4. LA PROCÉDURE, ÉTAPE PAR ÉTAPE (avec justification)
Une évaluation des risques est un processus systématique plutôt qu'une collection d'opinions subjectives. Pour garantir que le processus reste objectif et approfondi, un facilitateur d'évaluation des risques est désigné pour mener une équipe pluridisciplinaire à travers les étapes suivantes :
- Identifier un facilitateur d'évaluation des risques et les ressources critiques : Désigner un responsable et identifier les ressources requises pour mener l'évaluation.
- Pourquoi c'est important : Cela établit le leadership nécessaire pour garder l'évaluation objective et garantit que tous les outils techniques nécessaires sont disponibles.
- Réunir les experts en la matière (SME) et documenter les participants : Inclure des experts des domaines appropriés et documenter tous les participants et leurs départements.
- Pourquoi c'est important : Cela garantit une vue pluridisciplinaire et fournit une piste d'audit prouvant que l'expertise correcte a été mobilisée pour le processus de prise de décision.
- Définir le problème et le scénario de risque : Préciser le « qui, quoi, où, quand, pourquoi et comment », y compris le champ d'application et les hypothèses pertinentes.
- Pourquoi c'est important : Un problème bien défini prévient la « dérive de périmètre » et garantit que l'équipe reste concentrée sur les dangers pertinents.
- Établir les niveaux de risque acceptables : Avant de commencer, l'équipe doit documenter quels niveaux de risque sont acceptables et lesquels nécessitent une atténuation.
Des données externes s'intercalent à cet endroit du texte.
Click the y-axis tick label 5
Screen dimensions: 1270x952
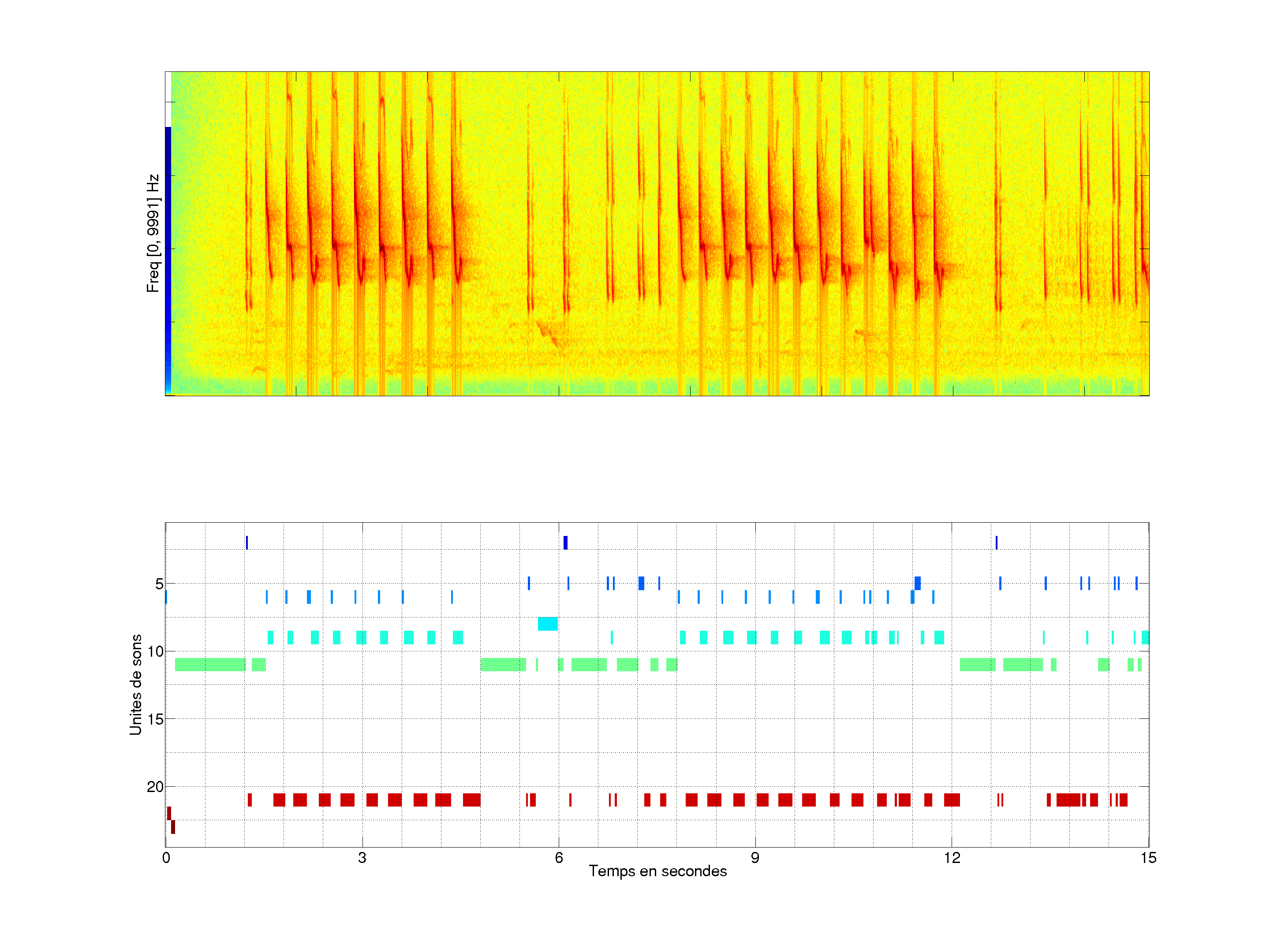tap(159, 584)
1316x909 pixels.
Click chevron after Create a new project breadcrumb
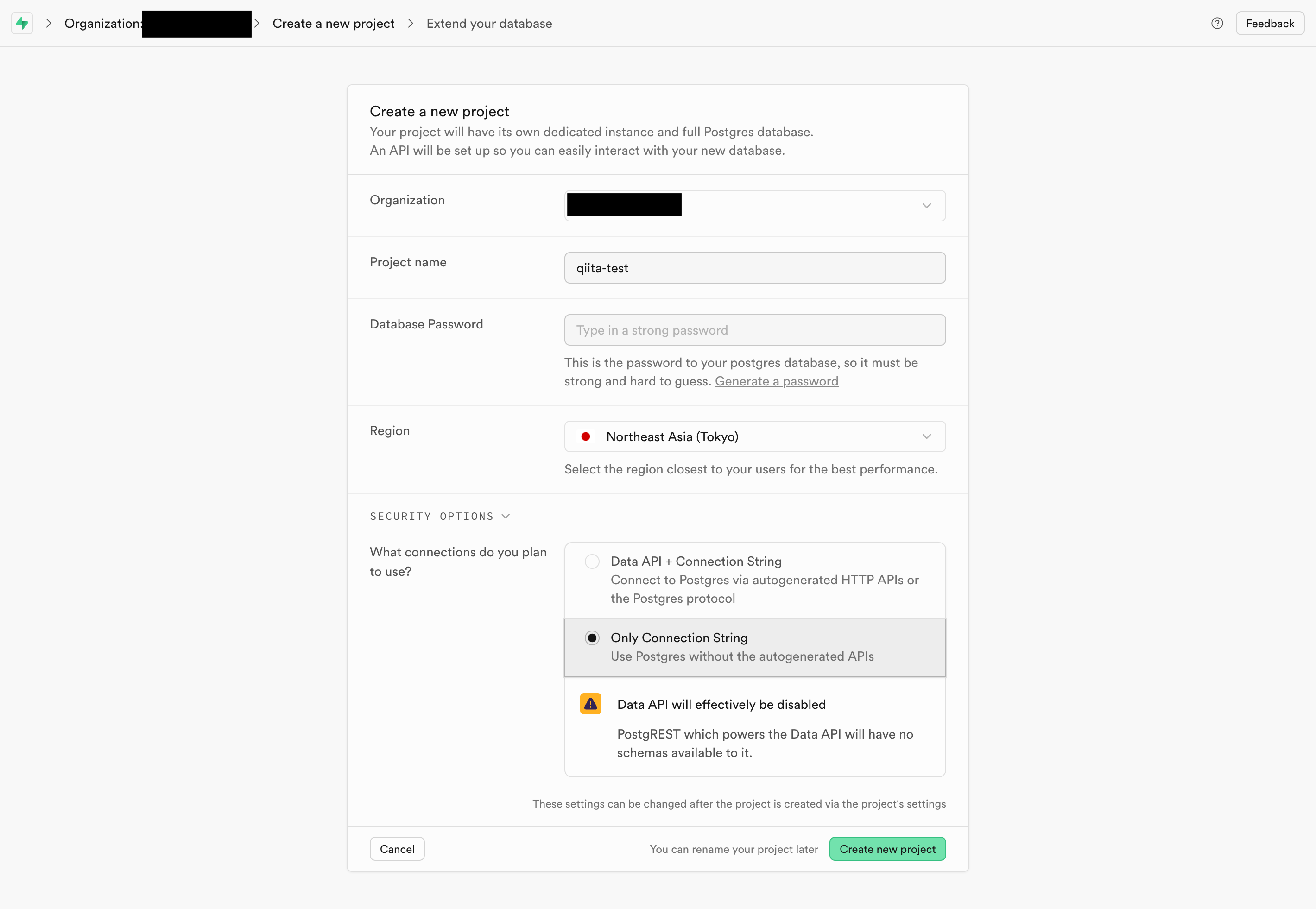click(x=410, y=23)

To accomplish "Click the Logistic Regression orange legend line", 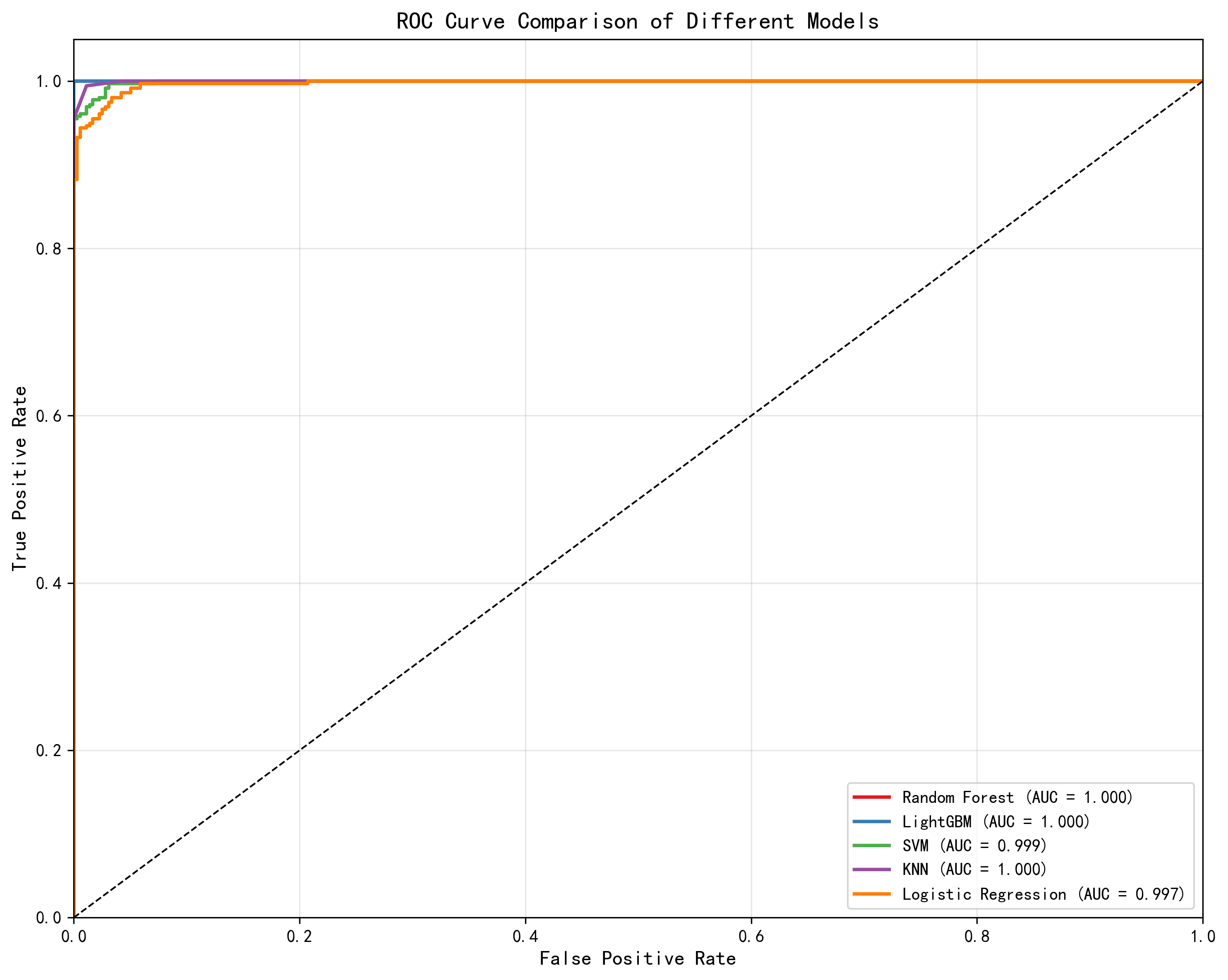I will tap(871, 894).
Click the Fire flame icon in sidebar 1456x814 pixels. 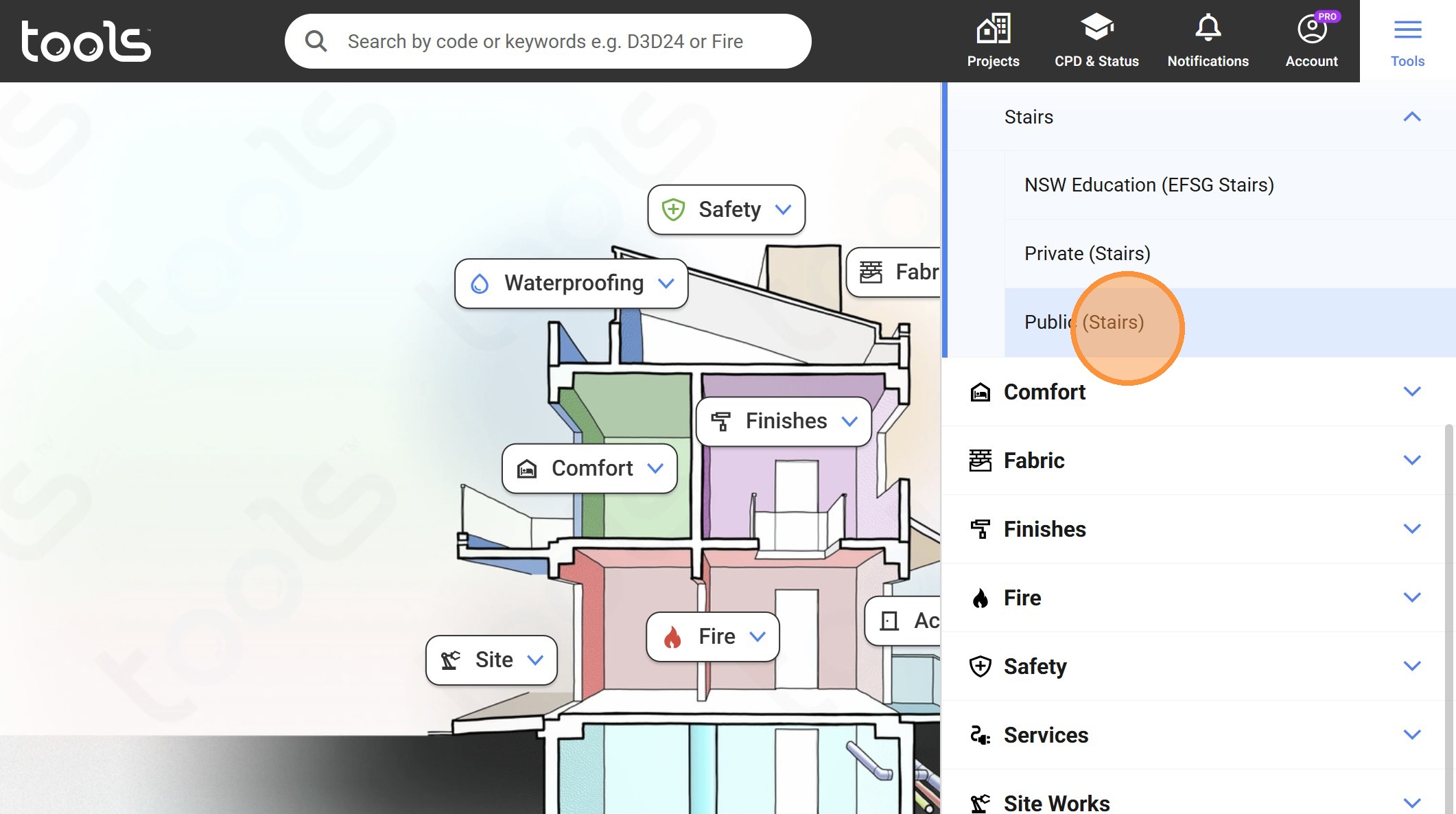pyautogui.click(x=981, y=598)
Note : Des valeurs seuils spécifiques au client peuvent être utilisées si demandé.
- Pourquoi c'est important : Définir ces seuils dès le départ empêche l'équipe de déplacer les objectifs pour les adapter aux résultats une fois l'évaluation terminée.
- Réunir les données de contexte : Rassembler des informations sur les dangers, préjudices ou impacts potentiels sur la santé humaine.
- Pourquoi c'est important : Les décisions doivent être fondées sur des preuves scientifiques et des données historiques, et non sur l'intuition.
- Noter les scénarios de risque : Pour chaque scénario, l'équipe doit se demander : Qu'est-ce qui pourrait mal tourner ? Quelle est la probabilité ? Quelles sont les conséquences (sévérité) ? Le risque peut-il être détecté ? Sur cette base, attribuer des scores pour la probabilité de survenue, la sévérité de l'impact et la probabilité de détection.
- Pourquoi c'est important : Selon ICH Q9 Quality Risk Management et 21 CFR Part 211, les régulateurs exigent une preuve scientifique qu'un procédé est capable de fournir des produits de qualité ; la notation fournit le cadre quantitatif de cette preuve.
- Calculer le RPN et déterminer l'atténuation : Multiplier les trois scores d'attribut. Tout RPN supérieur à la limite prédéfinie nécessite une stratégie d'atténuation documentée pour réduire le risque au niveau pratique le plus bas.
- Pourquoi c'est important : Cela priorise les ressources vers les menaces les plus importantes pour la qualité du produit.